First HSUPA Device Approved by FCC
It's not because "United States" begins with a later letter of the alphabet, that it lags behind most other countries on the list of those testing and approving global communications standards. By the end of this year, the UK will have two major carriers -- Vodafone Wireless and T-Mobile -- serving broadband customers with new HSUPA capacities, with at least two other carriers set to follow after the start of 2008, according to reports there.
That's not a typo: The "U" in HSUPA refers to uplink capacity. Germany may be leading the world in adoption of so-called "super-3G" technology, with theoretical data uplink rates of 5.76 Mbps, compared to EDGE's phone modem-like speed of 118.4 Kbps.

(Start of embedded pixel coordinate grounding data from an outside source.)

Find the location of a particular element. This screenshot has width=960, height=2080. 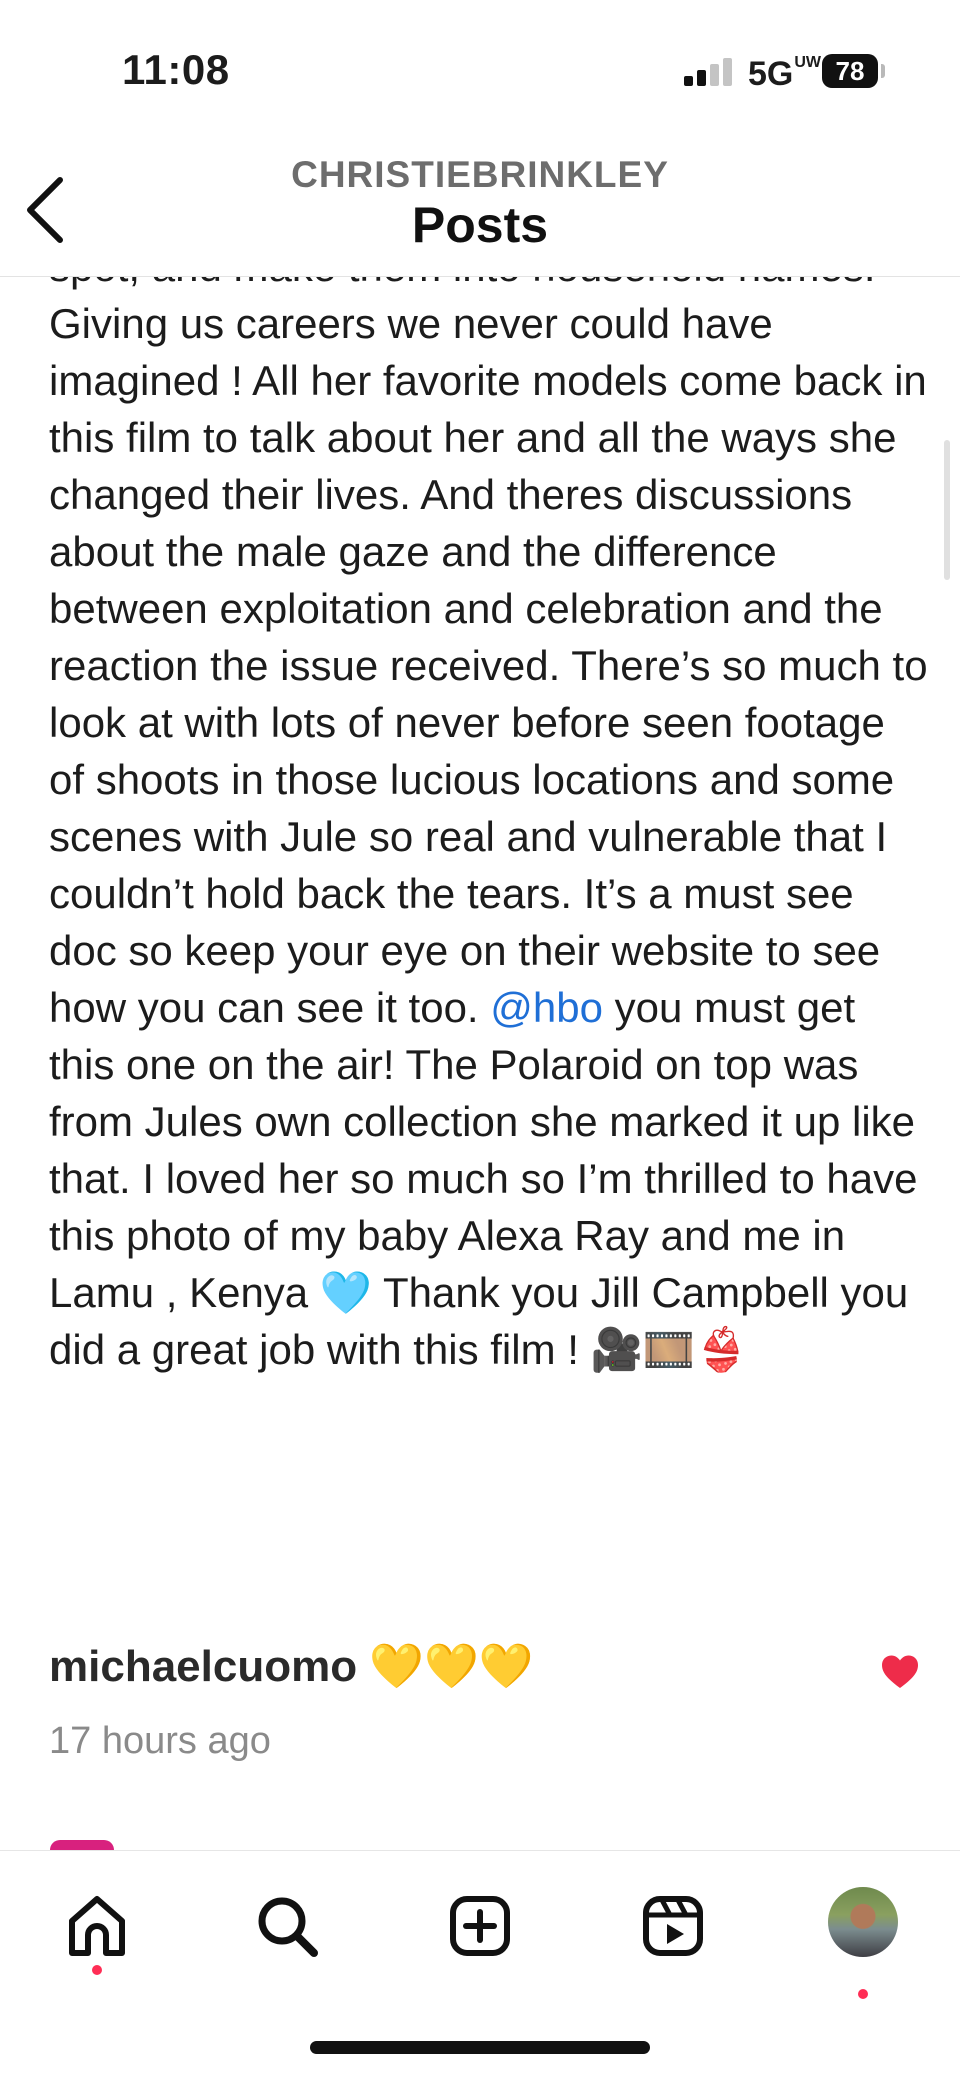

posts-header: CHRISTIEBRINKLEY Posts is located at coordinates (480, 208).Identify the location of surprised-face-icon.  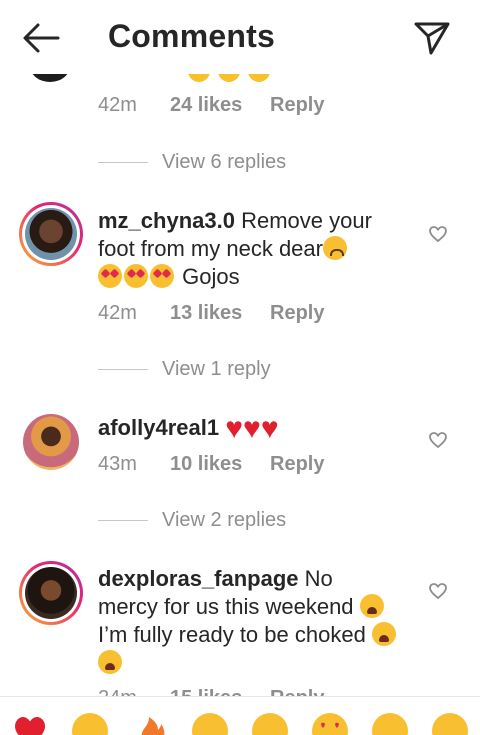
(390, 724).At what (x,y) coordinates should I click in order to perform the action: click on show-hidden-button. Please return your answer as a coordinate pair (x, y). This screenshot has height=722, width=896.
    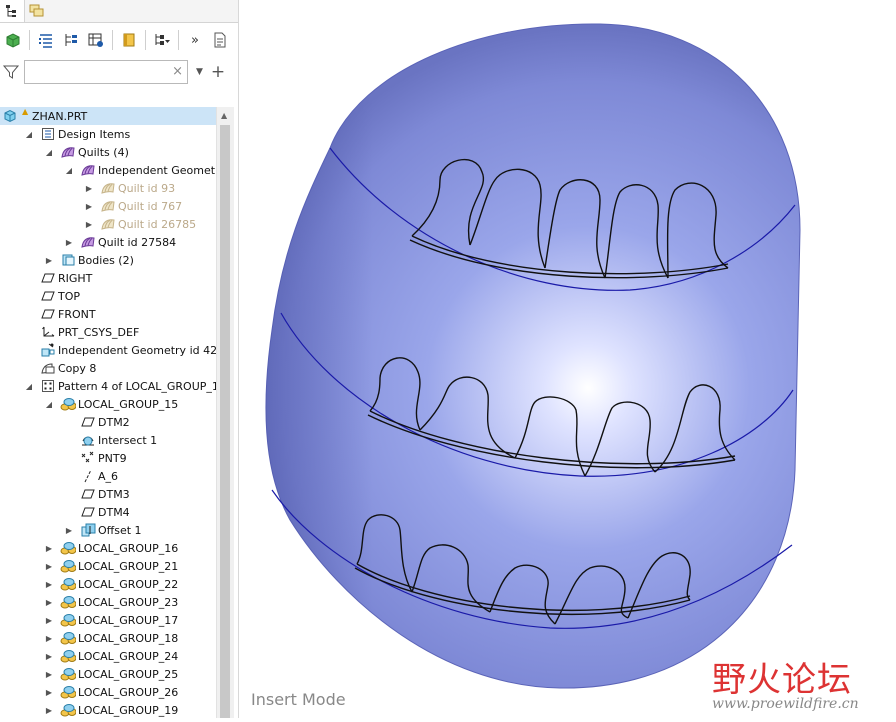
    Looking at the image, I should click on (96, 40).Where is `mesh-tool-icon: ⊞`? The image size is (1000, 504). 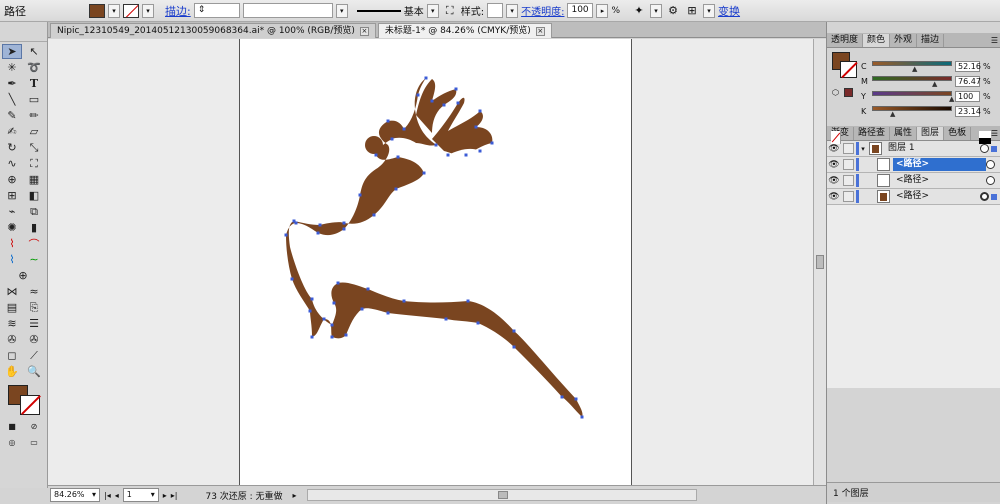
mesh-tool-icon: ⊞ is located at coordinates (12, 196).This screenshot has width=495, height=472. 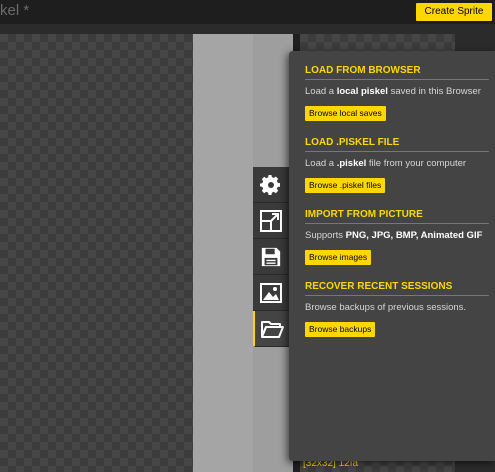 I want to click on save-icon, so click(x=271, y=256).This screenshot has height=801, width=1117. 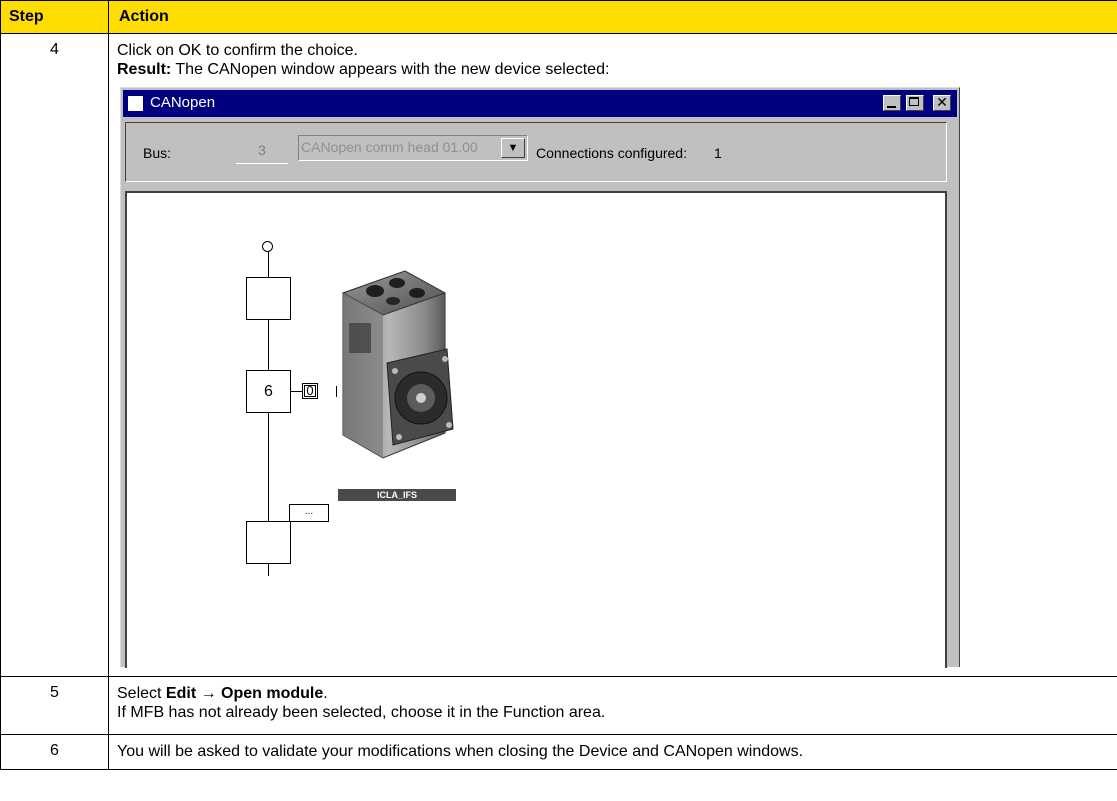 I want to click on bus-master-node, so click(x=268, y=298).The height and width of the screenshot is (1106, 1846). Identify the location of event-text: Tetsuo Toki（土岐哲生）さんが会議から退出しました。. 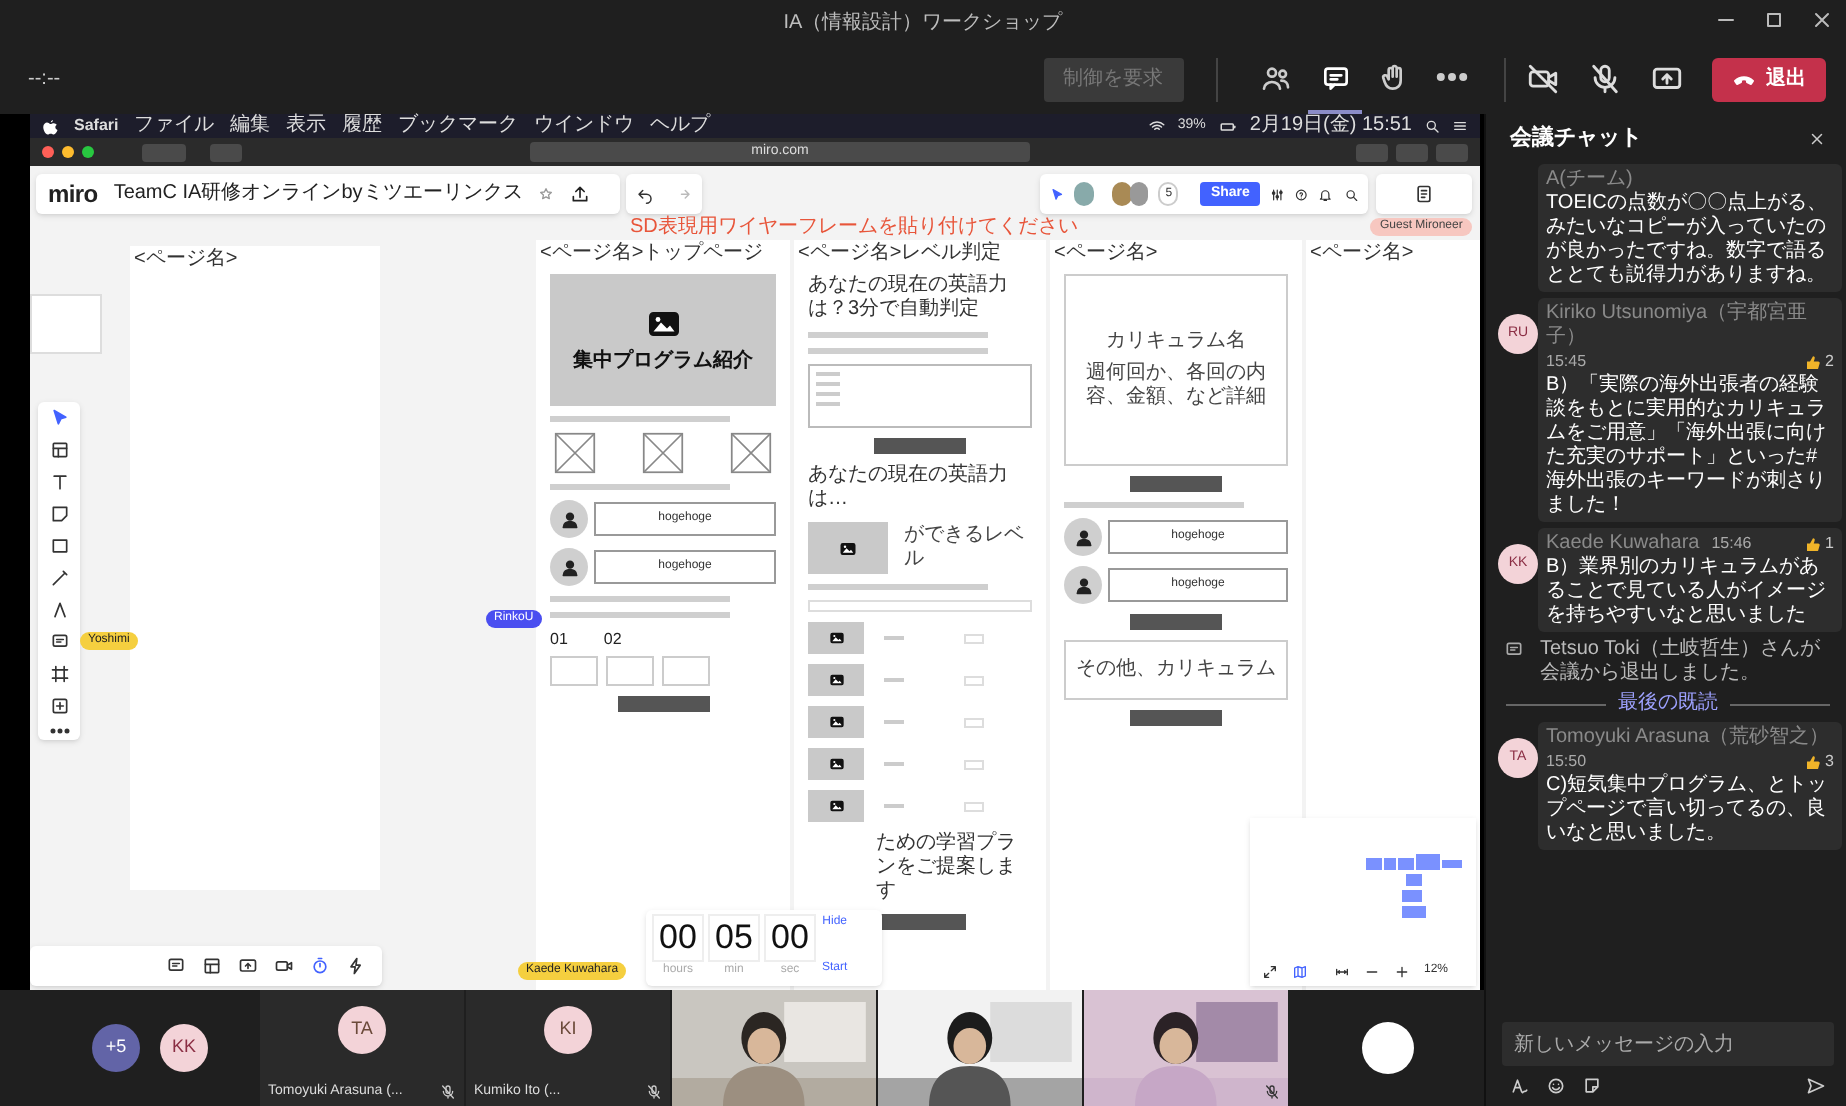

Nokia tried early on to get HSUPA going in the US over two years ago, ironically by leveraging interest in the technology in South America to get a rollout started in North America.
Now at long last, a Belgian company called Option N.V. announced this morning it has received US Federal Communications Commission approval for an actual HSUPA device: a wireless broadband card for notebooks called the GlobeTrotter Express. Its premise: US travelers need access to high speed communications in those countries that offer it. In the meantime, it has to comply with US regulations, even if it's being used in an area where HSUPA isn't deployed yet.
But if more and more users happen to have invested in such a device for such a reason, it could be the catalyst that at last gets a North American rollout going.
Option N.V. isn't overstating its case. While its peak HSDPA download speed is stated to be 7.2 Mbps, it's conservatively estimating upload speeds at 2 Mbps, with fallback rates at 384 Kbps for downward compatibility. Still, that's miles ahead of current wireless capability and even most wired broadband capacity in this country.
It could be the first bright spot in several months for Qualcomm, which produces the Mobile Station Modem MSM7200 chipset used in the Option N.V. device. Qualcomm began sampling this chipset as far back as April of last year, billing it as being compatible with 1xEV-DO parts.
Not even the GlobeTrotter Express is an experimental technology any more: Vodafone actually started selling it to German customers last month. It's a safe bet that its US counterpart, Verizon Wireless, may be the first to offer it to its US customers, hopefully before the "5G" era begins overseas.